Thursday, 10 October 2013

Steamed Fish with sticky sauce and crunchy garnishes

This is a 'test the limits' recipe. It's about discovering the cool things you can do with your thermomix, like making crunchy garlic garnishes as well as steaming your fish and your rice all at once.

There are a lot of sections to this recipe, but they are all simple and you can just cut down the time by preparing the garnishes on the stove top while the steaming is happening. Just be aware - you need to soak your sticky rice for 6 hours before cooking. (just factor that one in :)


Fish and Sticky Rice
2+fillet firm white-fleshed fish,e.g. barra, up to six pieces
2+banana leaves ,for steaming and serving
2+cups of sticky rice, (SOAKED FOR 6 HOURS)
pinch salt and pepper for seasoning fish

Crunchy Garnishes
80g vegetable oil
2 clove garlic,finely sliced
handful thai basil leaves,washed and dried
few coriander leaves,washed and dried
1/3MC of Fried Asian Shallots
1/3MC of sesame seeds

Sticky Sauce
5cm piece of ginger,peeled and halved
2long red chillies,halved, deseeded optional
100g palm sugar,roughly shredded
60g lime juice
60g fish sauce
2 tablespoon tamarind paste (40g)


Rice Cover the rice with water generously and leave to soak at least 6 hours


Crunchy Garnishes

Toast sesame seeds for 5 minutes, Varoma Temperature, reverse speed 1. Tip out and wipe TM bowl. 

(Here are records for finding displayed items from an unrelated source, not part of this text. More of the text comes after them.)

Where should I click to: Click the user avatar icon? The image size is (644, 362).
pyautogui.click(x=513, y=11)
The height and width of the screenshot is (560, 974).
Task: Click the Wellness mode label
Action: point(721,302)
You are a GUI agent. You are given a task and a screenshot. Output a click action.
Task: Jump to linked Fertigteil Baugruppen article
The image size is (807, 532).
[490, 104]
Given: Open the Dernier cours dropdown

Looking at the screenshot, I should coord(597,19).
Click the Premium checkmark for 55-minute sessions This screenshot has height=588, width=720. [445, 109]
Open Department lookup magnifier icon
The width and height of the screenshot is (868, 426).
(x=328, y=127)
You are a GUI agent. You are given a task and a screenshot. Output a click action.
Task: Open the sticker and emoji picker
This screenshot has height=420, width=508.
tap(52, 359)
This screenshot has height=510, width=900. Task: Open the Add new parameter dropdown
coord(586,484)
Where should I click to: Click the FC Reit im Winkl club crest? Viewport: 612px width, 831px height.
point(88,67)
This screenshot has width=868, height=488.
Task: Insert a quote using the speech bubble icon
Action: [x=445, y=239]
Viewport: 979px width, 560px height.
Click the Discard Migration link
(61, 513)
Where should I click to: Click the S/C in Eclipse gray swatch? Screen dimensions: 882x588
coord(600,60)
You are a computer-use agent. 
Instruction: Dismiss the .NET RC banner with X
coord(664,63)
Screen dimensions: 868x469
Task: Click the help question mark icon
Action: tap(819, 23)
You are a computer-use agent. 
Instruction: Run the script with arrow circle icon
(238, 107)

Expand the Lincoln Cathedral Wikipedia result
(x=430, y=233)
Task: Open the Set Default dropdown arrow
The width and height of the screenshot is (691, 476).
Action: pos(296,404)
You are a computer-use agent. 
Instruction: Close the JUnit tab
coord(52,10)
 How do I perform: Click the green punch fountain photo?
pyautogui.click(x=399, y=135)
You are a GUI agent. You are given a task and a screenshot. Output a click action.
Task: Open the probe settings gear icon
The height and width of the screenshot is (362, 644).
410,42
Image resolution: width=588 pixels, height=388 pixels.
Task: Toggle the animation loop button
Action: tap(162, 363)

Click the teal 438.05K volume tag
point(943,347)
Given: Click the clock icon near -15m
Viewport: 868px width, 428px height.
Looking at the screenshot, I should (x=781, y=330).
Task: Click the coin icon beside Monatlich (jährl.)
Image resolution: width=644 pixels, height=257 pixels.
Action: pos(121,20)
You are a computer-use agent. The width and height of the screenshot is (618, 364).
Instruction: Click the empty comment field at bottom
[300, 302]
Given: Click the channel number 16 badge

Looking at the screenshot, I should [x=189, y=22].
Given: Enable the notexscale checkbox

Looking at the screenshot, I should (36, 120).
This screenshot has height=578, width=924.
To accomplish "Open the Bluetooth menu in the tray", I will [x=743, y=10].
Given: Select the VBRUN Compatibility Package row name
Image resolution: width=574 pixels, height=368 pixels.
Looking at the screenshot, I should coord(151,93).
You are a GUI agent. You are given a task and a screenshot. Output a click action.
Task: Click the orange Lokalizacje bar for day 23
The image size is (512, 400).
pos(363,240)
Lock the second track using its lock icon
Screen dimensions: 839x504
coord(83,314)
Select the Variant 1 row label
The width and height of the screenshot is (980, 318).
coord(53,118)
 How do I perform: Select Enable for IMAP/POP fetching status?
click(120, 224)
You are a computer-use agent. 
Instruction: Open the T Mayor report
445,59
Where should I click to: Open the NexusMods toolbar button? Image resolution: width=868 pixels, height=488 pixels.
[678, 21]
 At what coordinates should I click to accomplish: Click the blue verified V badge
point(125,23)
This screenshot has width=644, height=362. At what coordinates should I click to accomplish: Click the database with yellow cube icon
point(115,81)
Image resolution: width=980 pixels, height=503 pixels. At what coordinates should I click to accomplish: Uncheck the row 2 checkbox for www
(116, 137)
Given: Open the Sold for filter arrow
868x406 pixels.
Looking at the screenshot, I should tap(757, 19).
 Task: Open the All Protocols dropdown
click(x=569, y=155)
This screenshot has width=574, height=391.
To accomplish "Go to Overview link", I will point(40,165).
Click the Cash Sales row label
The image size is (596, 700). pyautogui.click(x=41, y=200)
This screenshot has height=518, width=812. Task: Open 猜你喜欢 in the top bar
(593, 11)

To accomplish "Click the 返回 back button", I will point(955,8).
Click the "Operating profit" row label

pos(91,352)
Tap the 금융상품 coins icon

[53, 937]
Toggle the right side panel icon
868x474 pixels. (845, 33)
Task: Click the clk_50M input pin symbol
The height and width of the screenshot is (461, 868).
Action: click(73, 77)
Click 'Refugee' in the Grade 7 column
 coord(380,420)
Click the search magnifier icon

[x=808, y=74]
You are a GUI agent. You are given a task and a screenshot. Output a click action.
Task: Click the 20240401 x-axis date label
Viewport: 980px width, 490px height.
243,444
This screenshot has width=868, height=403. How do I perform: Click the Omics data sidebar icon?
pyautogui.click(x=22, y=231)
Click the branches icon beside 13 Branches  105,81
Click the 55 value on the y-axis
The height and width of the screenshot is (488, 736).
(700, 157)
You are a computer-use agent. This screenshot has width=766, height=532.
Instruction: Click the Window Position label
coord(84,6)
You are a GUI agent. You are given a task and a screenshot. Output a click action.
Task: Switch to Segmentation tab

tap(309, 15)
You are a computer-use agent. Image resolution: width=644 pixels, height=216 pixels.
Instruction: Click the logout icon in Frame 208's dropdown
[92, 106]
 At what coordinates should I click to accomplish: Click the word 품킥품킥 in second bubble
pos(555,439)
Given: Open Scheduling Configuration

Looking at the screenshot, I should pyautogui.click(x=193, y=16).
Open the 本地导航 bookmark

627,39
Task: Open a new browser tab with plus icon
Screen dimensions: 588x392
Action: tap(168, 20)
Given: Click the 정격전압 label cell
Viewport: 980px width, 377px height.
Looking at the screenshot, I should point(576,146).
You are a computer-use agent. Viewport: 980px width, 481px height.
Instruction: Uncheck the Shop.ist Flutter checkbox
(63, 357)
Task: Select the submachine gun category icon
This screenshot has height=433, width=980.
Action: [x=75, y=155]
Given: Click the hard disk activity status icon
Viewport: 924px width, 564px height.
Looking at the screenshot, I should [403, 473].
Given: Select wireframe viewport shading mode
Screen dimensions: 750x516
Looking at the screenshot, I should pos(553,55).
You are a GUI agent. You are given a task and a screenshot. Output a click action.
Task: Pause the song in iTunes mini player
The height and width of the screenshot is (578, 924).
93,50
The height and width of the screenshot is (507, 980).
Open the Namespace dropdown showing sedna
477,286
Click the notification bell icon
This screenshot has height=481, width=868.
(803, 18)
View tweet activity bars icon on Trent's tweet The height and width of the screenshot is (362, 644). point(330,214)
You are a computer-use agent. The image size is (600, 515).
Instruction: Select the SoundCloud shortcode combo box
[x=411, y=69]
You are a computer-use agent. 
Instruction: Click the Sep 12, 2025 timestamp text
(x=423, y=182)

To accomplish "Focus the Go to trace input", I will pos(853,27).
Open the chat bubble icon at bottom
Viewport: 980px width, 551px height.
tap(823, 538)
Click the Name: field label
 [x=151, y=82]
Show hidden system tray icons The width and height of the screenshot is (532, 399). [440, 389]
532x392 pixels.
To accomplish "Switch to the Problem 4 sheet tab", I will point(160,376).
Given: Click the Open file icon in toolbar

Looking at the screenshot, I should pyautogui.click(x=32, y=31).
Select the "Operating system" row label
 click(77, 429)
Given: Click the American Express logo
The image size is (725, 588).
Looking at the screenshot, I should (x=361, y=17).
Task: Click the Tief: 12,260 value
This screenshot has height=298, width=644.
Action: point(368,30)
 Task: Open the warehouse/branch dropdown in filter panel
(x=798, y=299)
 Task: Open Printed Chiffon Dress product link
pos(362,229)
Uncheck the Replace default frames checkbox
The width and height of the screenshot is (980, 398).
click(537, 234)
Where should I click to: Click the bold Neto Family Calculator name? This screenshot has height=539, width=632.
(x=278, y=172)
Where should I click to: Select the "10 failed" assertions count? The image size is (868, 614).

Pour oil in TM bowl and set to 14 minutes, varoma temp, reverse speed 1
After 2 minutes, drop the garlic in and allow to fry
When there is 4 minutes to go, drop in the thai basil leaves.

When finished, pour onto a piece of paper towel over a small bowl.

Add the ginger, take the reverse button off ans chop 4 seconds speed 7, add chilli to the TM bowl chop for 3 seconds speed 7

Pour back 20g of the reserved oil and sauté for 3 minutes varoma temp speed 1
Weigh in the sugar, fish sauce, lime juice and tamarind paste and cook for 6 minutes, varoma speed 2.
Tip into a small jug or bowl and wash out the TM bowl
The remaining oil is a beautiful seasoned basil and garlic oil for stir fries.

NOTE: If you don't mind using the stove top and want to save time - you can prepare the garnishes in a pan while the fish and rice are steaming. Simply fine slice the garlic, chiffonade the chilli and grate the ginger.
Heat 1 tablespoon of oil in a wok over high heat. Add garlic and cook until golden (don't burn it or it will be bitter). Transfer to paper towel. Add 2 more tablespoons of oil and fry the basil until crispy and reserve on baking paper. Tip out all but 1 tablespoon of oil and add the ginger and chilli and stir fry for 1 minute. Then add the sugar, lime juice, tamarind and fish sauce (you may need extra tamarind, lime juice and fish sauce if cooking in a pan) and cook until syrupy. Transfer to a jug.


Fish and Sticky Rice

Season the Fish with a little of the reserved oil, salt and pepper and a little of the sticky sauce, sprinkle with half the toasted sesame seeds and wrap in the banana leaves.
Rinse out the rice, and put in the bottom tier of the Varoma, shaping into a donut to allow the steam to pass through well.
Put 1000g of water into TM bowl, set to 28 minutes, varoma speed 2

Place fish in the top layer of the Varoma, and place all levels on top of the TM.

Stir the rice 1-2 times in the cooking time.

To serve – place cooked fish on banana leaves, pour a small amount of sauce on top and sprinkle with the crunchy garlic, basil leaves, remaining sesame seeds, shallots and fresh coriander.